Learn more about the Mayan Riviera and the most alluring places of the Mexican coast.
The Mayan Riviera, or Riviera Maya in Spanish, is a 75 mi. (120 km) stretch of Caribbean coastline just south of the tip of the Yucatán Peninsula in Mexican state of Quintana Roo. The term Riviera Maya was coined in 1999 by the mayor of the municipality of Solidaridad, Miguel Ramón Martín Azueta, and is generally defined as starting in Puerto Morelos, approximately 10 miles south of Cancun, and ending in the town of Carillo Puerto, 25 miles south of Tulum.
The Mayan Riviera is a major vacation destination with its ideal average weather of 75-77°F (24-25 °C), beautiful white sandy beaches and crystal clear blue waters. Large all-inclusive resorts dominate the industry but boutique hotels, luxury villas and yacht charters are also available for accommodation. A visitor can dine in a multitude of fine restaurants that are scattered throughout the region and enjoy a variety of activities and excursions.
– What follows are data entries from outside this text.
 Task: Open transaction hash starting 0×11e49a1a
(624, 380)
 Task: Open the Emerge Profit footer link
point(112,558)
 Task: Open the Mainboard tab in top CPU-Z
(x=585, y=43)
The Mayan Riviera possesses the second largest barrier reef system in the world and is home to a many aquatic activities such as jet skiing, snorkeling, scuba diving, dolphin encounters and sailing. More adventurous visitors can go on jungle tours, zip-lining, horseback riding and much more. Other major tourist attractions include visits to the various Mayan archeological sites in the area as well as to the natural eco-park reserves.
Major Cities & Attractions:
Akumal is a beach front village excellent for viewing sea turtles, swimming and snorkeling. 2.5 mi. (4 km) to the south is Aktun Chén, an underground river and subterranean cave.
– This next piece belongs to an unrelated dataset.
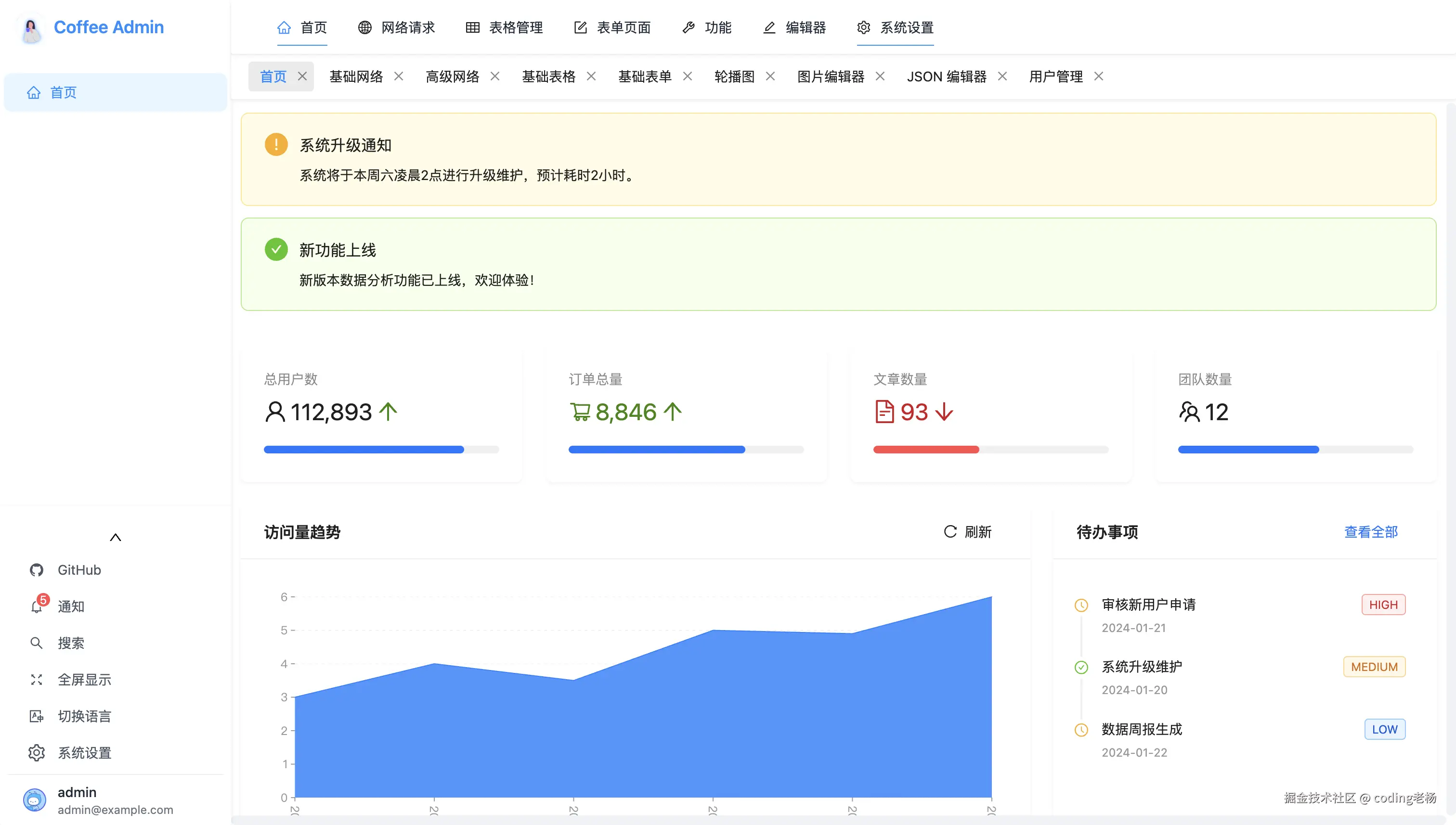The image size is (1456, 825).
Task: Open notifications via the bell icon
Action: (36, 606)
Cancun, with its international airport, is the gateway into the Riviera Maya and a major touristic destination. The island tourist zone of Cancun is shaped like the number seven with bridges connecting it to the mainland. Apart from lounging on the beach, Cancun offers a broad range of activities, theme parks, dolphin encounters and shopping. Additionally the city attracts tourists of all budgets due to its extensive variety of hotels ranging from relatively inexpensive motels to high-priced luxury hotels. Cancun also is home to some small Mayan ruins: Las Ruinas del Rey and El Meco. You can also take a tour inland to Chichen Itza, the ruins of the Mayan Empire capital city and UNESCO World Heritage site.
Playa del Carmen
Playa del Carmen, originally a fishing town, became a popular tourist destination for people trying to escape crowds. Located just across the channel from Cozumel, an island famous for scuba diving and frequented by cruise liners, Playa del Carmen boasts nice beaches with turquoise water and cenote (natural well) diving.
Xcaret Eco-park, just south of the city, offers a butterfly pavilion, underground rivers, a Mayan village re-creation, various water activities, as well as animal and fauna exhibits.
Approximately 3 mi. (5 km) south of Playa del Carmen is Río Secreto (Secret River), an underground labyrinth of a stunning underground river with thousands of dramatic stalactites and stalagmites.
Puerto Morelos is a small fishing town and port between the mainland of the Yucatán and Cozumel Island. Less crowded and more affordable resorts are abundant in Puerto Morelos making it another ideal tourist destination.
The Crococun Crocodile zoo, Botanical Gardins and cenote routes are increasing tourism here. Puerto Morelos' coast forms part of the Parque Nacional Marino (National Marine Park) of the Mesoamerican Barrier Reef System, the second largest reef in the world. The reef's proximately to the shore makes it an ideal place to snorkel, dive or windsurf.
Puerto Aventuras is a residential community resort for those who want a relaxing vacation. It is a world renowned full-service facility, designed exclusively so that the beach is visible from any location.
The main activity in Puerto Aventuras is relaxation; but it is also great for sailing, fishing, scuba diving or dolphin encounters. It also has a marina and a golf course for guests to enjoy.
Tulum was discovered by the Spaniards in 1518, is town divided into four main areas: the town, the tourist hotel zone, the biosphere reserve and UNESCO World Heritage site of Sian Ka'an and the archaeological site featuring Mayan ruins. Tulum's ruins are the best preserved remnants of a Mayan walled-city perched on a 39 ft. (12m) cliff with a picturesque backdrop of the Caribbean Sea. The site is relatively compact and is the third most visited archaeological site in Mexico, after Teotihuacan and Chichen Itza.